Les prêteurs, notamment les banquiers et les épargnants, sont considérés comme des charges financières enregistrées en tant qu’intérêts des emprunts et dettes. Ces prêteurs sont eux aussi perçus comme des charges financières à réduire afin d’augmenter la marge bénéficiaire de l’entreprise, alors que ces prêteurs jouent un rôle important en mettant à la disposition des entreprises l’épargne dégagée par les agents économiques excédentaires (principalement les ménages et les autres entreprises).

– La place accordée au développement durable
Les préoccupations écologiques sont absentes dans les écritures comptables : on ne peut alors mesurer l’impact de l’entreprise sur son environnement naturel (développement durable, lutte contre le réchauffement climatique, respect de la biodiversité, protection du monde animal…), et son engagement envers la société dans tout ce qui est responsabilité sociétale de l’entreprise (RSE), et notamment le respect des droits humains, le respect de l’égalité des sexes, le respect de l’égalité des chances…

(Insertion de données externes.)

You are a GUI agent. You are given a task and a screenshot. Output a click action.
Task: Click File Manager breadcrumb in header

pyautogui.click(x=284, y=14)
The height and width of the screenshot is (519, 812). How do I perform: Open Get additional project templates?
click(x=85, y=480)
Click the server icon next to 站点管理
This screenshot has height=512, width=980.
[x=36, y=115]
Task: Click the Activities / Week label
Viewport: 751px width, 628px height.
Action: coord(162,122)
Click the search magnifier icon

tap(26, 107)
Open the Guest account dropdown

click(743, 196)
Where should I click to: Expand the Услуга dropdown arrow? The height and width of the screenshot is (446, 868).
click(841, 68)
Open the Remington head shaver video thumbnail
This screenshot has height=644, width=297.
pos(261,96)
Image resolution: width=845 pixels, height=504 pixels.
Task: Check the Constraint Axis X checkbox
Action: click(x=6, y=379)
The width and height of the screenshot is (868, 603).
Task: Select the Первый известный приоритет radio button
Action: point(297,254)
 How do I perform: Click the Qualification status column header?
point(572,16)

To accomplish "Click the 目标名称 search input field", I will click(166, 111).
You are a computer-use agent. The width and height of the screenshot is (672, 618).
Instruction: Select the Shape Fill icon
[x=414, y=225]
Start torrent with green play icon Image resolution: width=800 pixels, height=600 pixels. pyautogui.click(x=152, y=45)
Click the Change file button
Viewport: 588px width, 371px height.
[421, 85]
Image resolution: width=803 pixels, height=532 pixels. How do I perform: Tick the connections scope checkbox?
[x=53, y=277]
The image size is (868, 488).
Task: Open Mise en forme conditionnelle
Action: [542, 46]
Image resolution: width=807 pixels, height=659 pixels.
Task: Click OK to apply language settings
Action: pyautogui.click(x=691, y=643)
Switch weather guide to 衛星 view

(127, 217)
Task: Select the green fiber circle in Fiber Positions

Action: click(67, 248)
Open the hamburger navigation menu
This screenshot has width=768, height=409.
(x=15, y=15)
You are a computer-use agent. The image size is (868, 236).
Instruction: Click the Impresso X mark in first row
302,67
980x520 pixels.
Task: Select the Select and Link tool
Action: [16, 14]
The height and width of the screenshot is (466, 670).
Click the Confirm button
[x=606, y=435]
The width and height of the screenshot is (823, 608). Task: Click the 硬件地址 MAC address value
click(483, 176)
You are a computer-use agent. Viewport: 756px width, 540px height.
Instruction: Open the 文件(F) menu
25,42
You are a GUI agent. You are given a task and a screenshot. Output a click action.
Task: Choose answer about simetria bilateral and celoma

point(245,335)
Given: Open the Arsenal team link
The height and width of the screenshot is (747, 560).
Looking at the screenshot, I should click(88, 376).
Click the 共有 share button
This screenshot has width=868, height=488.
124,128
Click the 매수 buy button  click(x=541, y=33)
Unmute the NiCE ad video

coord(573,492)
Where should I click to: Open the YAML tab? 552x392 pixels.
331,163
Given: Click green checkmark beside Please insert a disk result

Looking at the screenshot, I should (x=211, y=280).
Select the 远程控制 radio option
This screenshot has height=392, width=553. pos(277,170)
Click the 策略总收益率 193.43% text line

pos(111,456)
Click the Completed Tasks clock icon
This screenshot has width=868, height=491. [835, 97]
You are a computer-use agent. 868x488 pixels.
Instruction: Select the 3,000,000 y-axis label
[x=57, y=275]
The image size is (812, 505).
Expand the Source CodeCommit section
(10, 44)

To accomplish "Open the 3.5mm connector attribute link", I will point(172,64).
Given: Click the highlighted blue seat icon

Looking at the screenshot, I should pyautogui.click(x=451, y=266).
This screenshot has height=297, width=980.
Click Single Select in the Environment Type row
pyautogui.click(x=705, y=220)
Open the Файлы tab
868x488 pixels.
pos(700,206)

– La place accordée à la citoyenneté

Les valeurs citoyennes, constituant le fondement d’une société démocratique, ne sont pas prises en considération dans le traitement de l’information comptable : la comptabilité reste alors un mode de calcul et une technique d’enregistrement d’informations financières propres à l’entreprise ignorant d’autres aspects liés à notre monde réel, à notre vie en société et à nos systèmes de valeur : le droit de vote, le droit de grève, le droit d’association, le droit à l’information, la liberté d’expression, le droit des femmes, le droit des enfants, le droit des minorités…

La comptabilité est donc beaucoup plus qu’une simple technique neutre : elle est en réalité la base, souvent implicite, d’une représentation économique de notre vie sociale centrée sur l’entreprise et sa performance financière.

La comptabilité serait alors une «paire de lunettes» qui détermine, à notre insu, notre façon de voir l’entreprise, l’activité économique, la performance, l’organisation sociale et le monde, de manière générale.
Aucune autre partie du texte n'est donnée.